Exercise directions →
Word for word, retype the lines from the one containing "466x349 pixels." to the one containing "This screenshot has width=967, height=663." below, keeping both end lines and dropping the pictures.

====== Data for this exercise

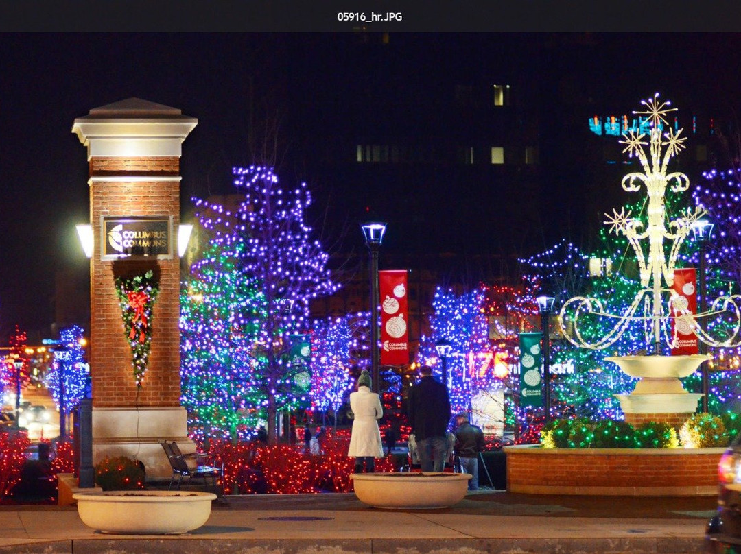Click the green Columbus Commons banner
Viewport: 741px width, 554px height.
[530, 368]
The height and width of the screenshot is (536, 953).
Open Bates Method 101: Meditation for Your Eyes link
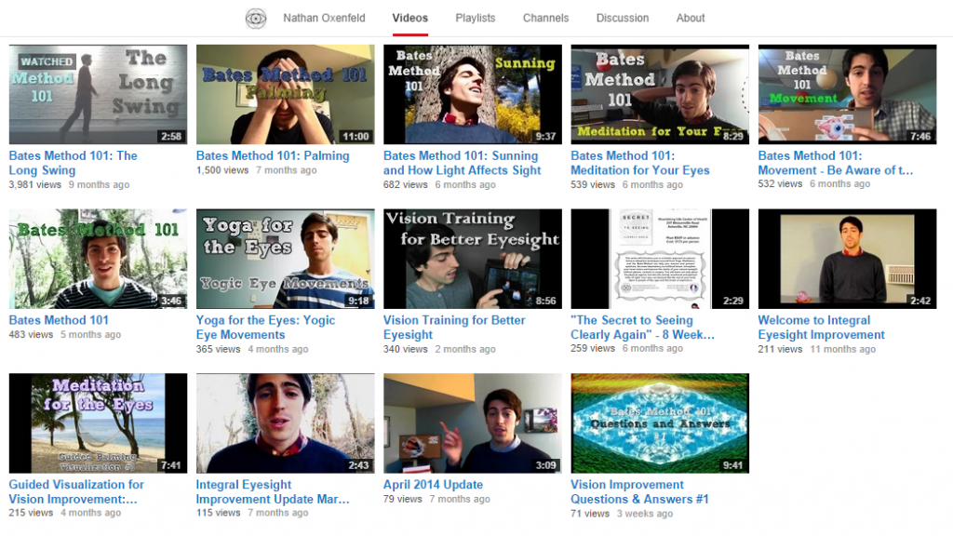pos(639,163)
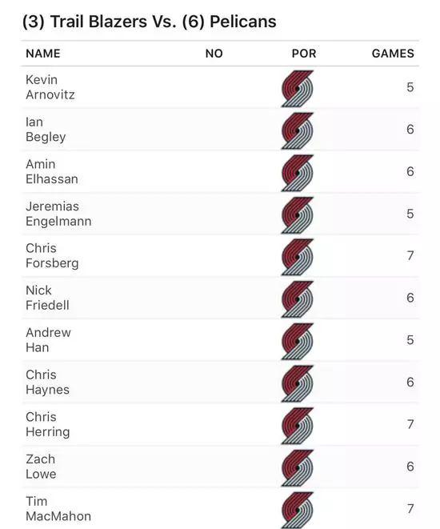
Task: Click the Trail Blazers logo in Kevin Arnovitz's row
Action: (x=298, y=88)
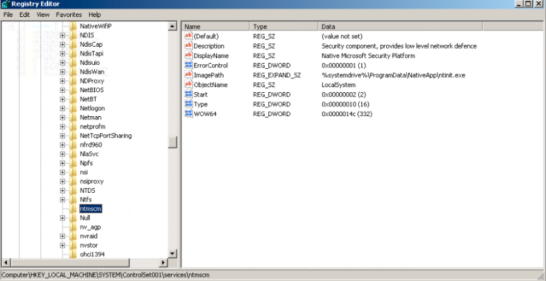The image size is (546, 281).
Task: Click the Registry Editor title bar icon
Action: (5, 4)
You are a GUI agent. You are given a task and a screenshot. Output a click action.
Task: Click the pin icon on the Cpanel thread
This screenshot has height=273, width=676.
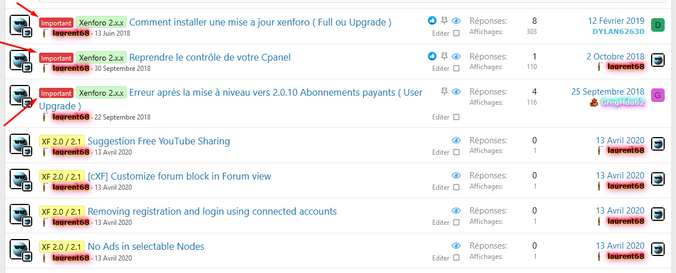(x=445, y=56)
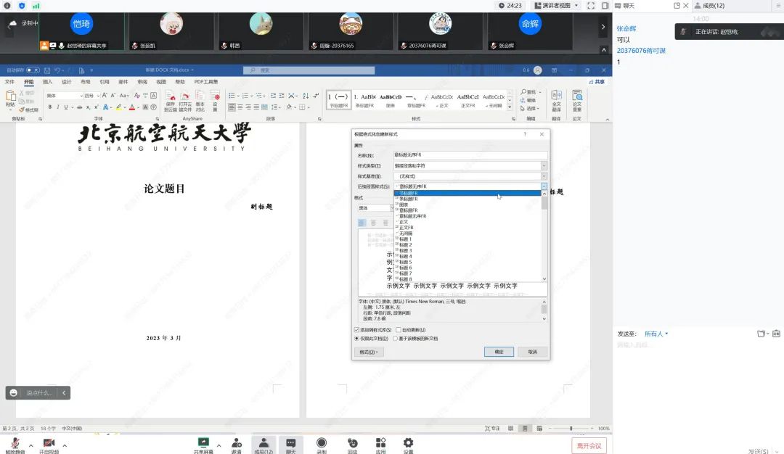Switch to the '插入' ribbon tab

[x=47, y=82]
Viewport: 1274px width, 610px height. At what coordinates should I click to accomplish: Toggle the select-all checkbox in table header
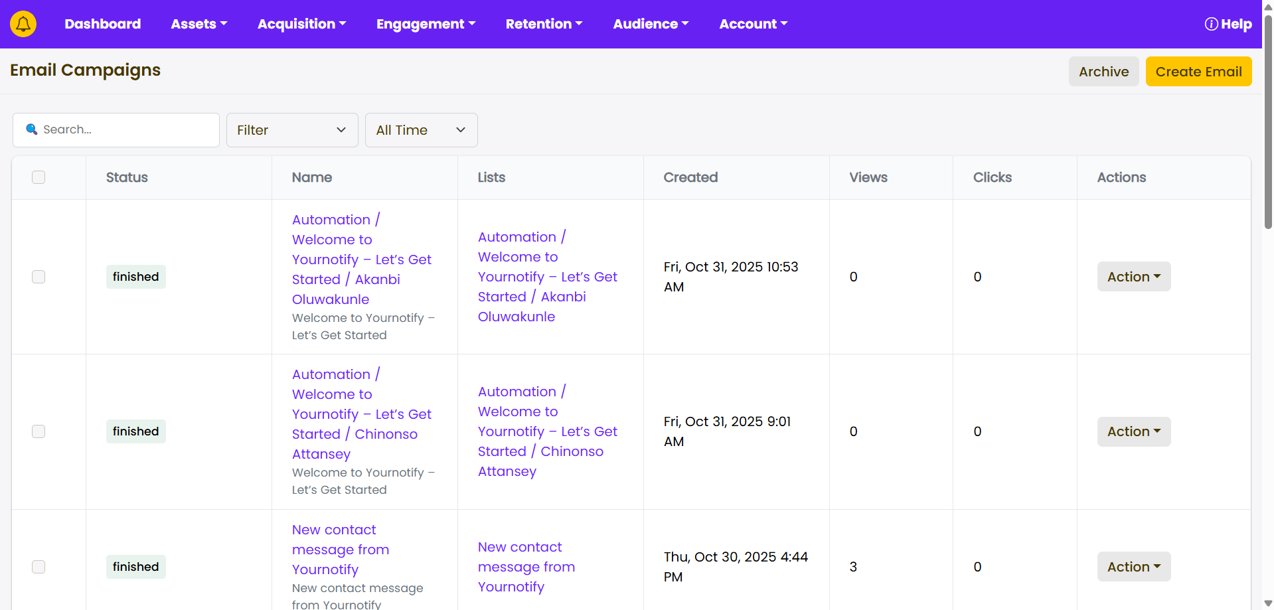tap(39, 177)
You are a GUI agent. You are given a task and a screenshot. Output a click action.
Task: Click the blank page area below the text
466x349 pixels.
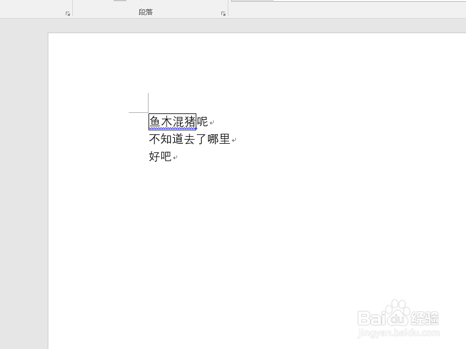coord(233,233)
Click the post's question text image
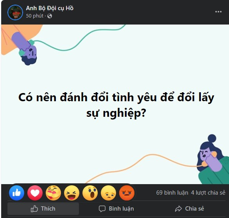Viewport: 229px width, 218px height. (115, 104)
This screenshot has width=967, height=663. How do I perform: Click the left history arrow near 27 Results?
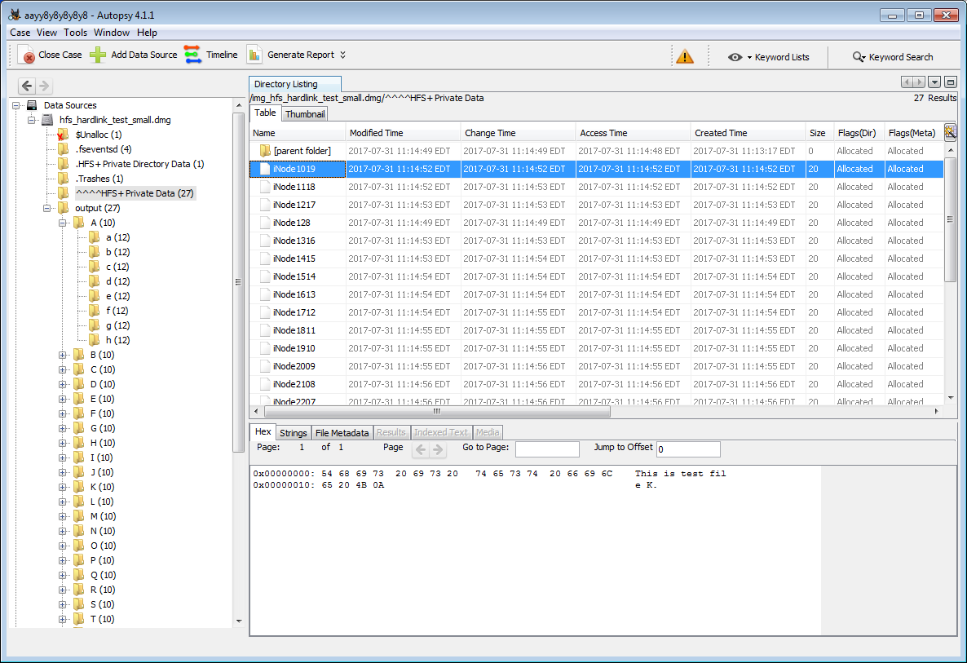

============
====== Data for this exercise

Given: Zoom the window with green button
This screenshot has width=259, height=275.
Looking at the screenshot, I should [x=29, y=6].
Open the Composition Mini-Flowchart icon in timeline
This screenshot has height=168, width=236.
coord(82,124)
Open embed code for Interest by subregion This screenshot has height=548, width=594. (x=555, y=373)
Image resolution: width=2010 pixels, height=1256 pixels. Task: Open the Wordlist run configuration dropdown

============

Response →
466x349 pixels.
coord(233,233)
Click the post's question text image
Viewport: 229px width, 218px height. (115, 104)
This screenshot has width=967, height=663. How do I perform: Click the left history arrow near 27 Results?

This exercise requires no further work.